The court in this case claimed it was doing an abuse of discretion review of a trial court fact-finding about defendant’s intent to destroy evidence, but that’s not what it actually did in its opinion.
One way to read the court’s opinion is to say that the court thought there was no evidence of an intention to destroy, and this is apparently what the court thought they were doing. Certainly, if there were no evidence it would make sense to overturn the trial court’s decision as an abuse of discretion, and the decision would fit easily into the general Brookshire Brothers analysis. But even though the court concluded there was no evidence, that’s not actually correct. What was lacking was direct evidence. There was circumstantial evidence that would have allowed the trial court to find that the missing information was missing because it was intentionally destroyed. What the court did here, sub silentio, is conclude that such circumstantial evidence is insufficient for a finding of intent to destroy. In so doing, they placed a burden to plaintiffs to produce direct evidence of intent to destroy, under the guise of a conclusion that there was no evidence.

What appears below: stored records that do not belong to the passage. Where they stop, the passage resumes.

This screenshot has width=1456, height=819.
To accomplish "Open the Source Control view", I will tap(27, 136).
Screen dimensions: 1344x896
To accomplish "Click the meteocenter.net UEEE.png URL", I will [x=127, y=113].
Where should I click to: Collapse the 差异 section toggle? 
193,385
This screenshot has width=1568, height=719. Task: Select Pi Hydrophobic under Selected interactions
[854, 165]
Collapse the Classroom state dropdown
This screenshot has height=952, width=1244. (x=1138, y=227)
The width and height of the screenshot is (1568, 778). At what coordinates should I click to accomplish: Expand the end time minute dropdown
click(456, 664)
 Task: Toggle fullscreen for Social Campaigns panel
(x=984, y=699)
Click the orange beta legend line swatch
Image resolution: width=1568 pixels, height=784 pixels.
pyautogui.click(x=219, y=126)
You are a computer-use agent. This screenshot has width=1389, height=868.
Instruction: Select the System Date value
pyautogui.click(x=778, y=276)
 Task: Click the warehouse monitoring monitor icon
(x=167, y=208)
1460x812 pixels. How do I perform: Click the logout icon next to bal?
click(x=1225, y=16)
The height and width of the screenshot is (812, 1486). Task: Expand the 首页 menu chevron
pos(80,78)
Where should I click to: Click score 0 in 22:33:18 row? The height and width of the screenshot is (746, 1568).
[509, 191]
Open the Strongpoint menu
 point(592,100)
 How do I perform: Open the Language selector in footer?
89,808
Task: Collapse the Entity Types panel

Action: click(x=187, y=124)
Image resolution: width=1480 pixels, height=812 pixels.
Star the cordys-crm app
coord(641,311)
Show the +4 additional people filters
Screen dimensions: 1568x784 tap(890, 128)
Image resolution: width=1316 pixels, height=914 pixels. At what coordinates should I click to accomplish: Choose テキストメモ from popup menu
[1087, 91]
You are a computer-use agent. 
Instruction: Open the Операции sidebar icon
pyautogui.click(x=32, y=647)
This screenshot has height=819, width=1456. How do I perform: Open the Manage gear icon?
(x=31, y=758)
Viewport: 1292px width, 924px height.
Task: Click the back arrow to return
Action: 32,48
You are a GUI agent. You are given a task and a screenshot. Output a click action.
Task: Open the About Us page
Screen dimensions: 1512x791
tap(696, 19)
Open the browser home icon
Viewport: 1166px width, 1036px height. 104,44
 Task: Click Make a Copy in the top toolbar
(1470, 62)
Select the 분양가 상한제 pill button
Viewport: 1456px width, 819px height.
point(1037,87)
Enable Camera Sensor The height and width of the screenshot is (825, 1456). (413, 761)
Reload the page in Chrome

The problem with the Smith et al. v. Williams ruling is that because of the way the court formulated the standard of review and plaintiffs’ burden of proof at trial for spoliation, any excuse could be sufficient to avoid a spoliation instruction unless plaintiffs have a smoking gun, which is going to be rare.
As a result, then, the court transformed abuse of discretion review of a fact finding at trial into a presumption in favor of defendants once they present an excuse, which is rebuttable only by the most damning of evidence.